* _Pixel coordinate grounding data_:
────────────────
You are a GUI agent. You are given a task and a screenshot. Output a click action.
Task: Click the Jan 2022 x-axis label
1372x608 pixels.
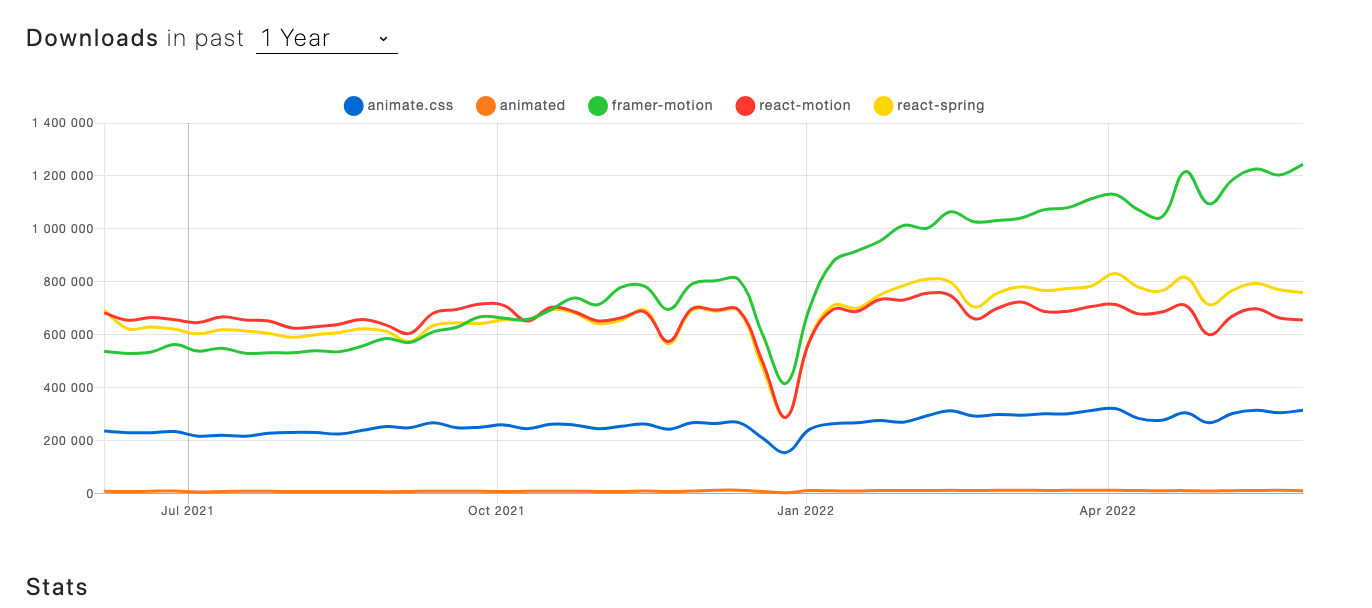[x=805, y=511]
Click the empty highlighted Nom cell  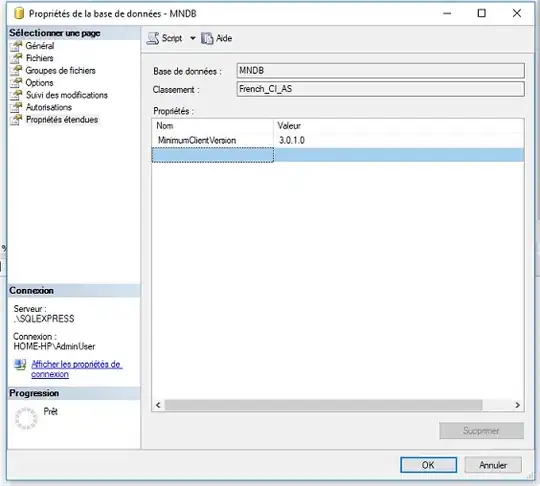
────────────────
* _EXERCISE_:
Skip the pictures and give the entries above again word for word.

* _WRITTEN REPLY_:
You are a GUI agent. You are given a task and a screenshot. Output a click action.
Task: Click the Jan 2022 x-axis label
1372x608 pixels.
[x=805, y=511]
Click the empty highlighted Nom cell  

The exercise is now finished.